Major mass extinctions begin
An extinction (level) event (also known as a mass extinction or biotic crisis) is a widespread and rapid decrease in the amount of life on Earth. Such an event is identified by a sharp change in the diversity and abundance of macroscopic life. It occurs when the rate of extinction increases with respect to the rate of speciation. Because the majority of diversity and biomass on Earth is microbial, and thus difficult to measure, recorded extinction events affect the easily observed, biologically complex component of the biosphere rather than the total diversity and abundance of life.
Although there are 10–14 million species of life currently on the Earth, more than 99 percent of all species that ever lived on the planet are estimated to be extinct. Extinction occurs at an uneven rate. Based on the fossil record, the background rate of extinctions on Earth is about two to five taxonomic families of marine invertebrates and vertebrates every million years. Marine fossils are mostly used to measure extinction rates because of their superior fossil record and stratigraphic range compared to land organisms.

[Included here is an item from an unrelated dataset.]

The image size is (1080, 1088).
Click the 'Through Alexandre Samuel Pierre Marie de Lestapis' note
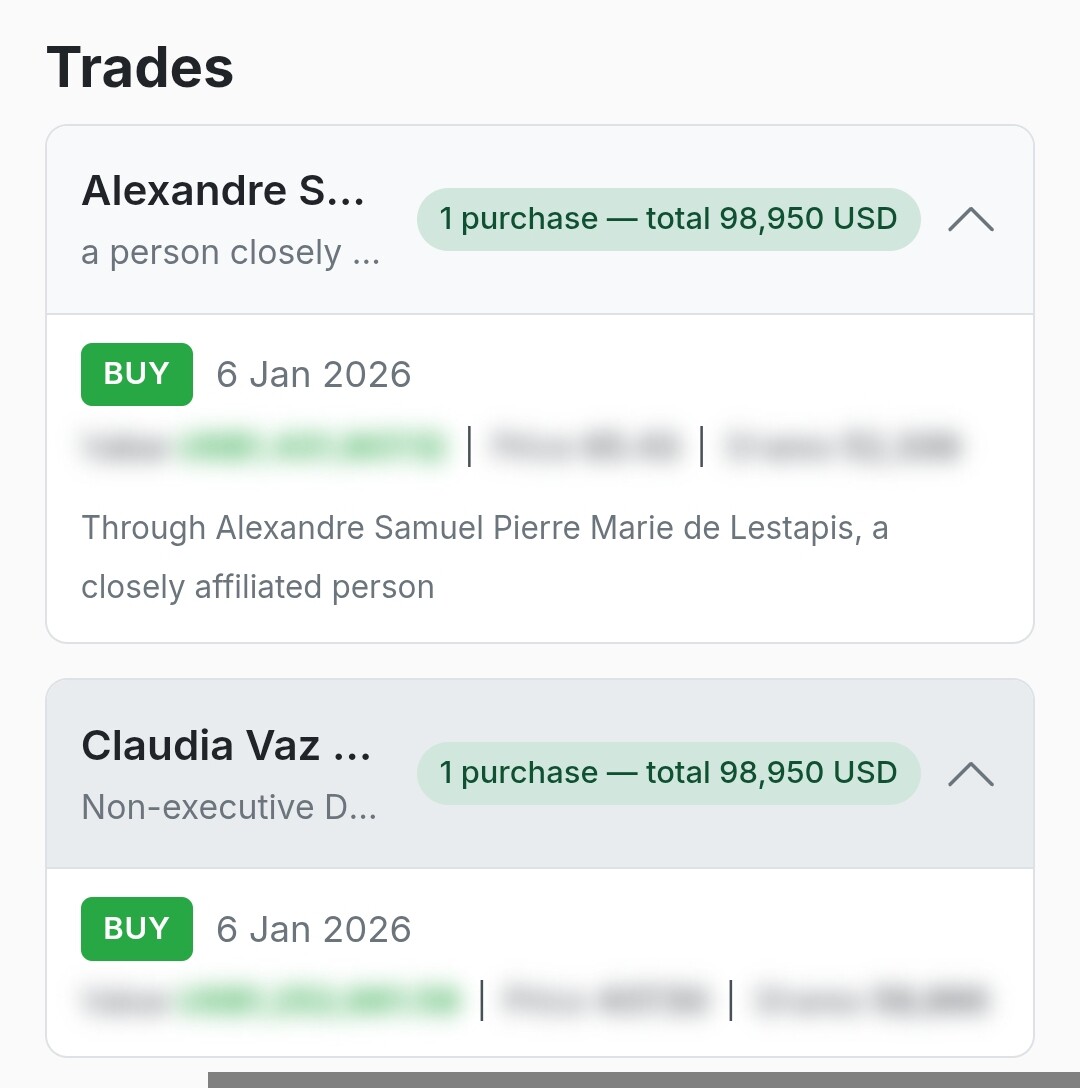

Since life began on Earth, several major mass extinctions have significantly exceeded the background extinction rate. The most recent, the Cretaceous–Paleogene extinction event, which occurred approximately 66 million years ago (Ma), was a large-scale mass extinction of animal and plant species in a geologically short period of time. In the past 540 million years there have been five major events when over 50% of animal species died. Mass extinctions seem to be a Phanerozoic phenomenon, with extinction rates low before large complex organisms arose.
Estimates of the number of major mass extinctions in the last 540 million years range from as few as five to more than twenty. These differences stem from the threshold chosen for describing an extinction event as "major", and the data chosen to measure past diversity.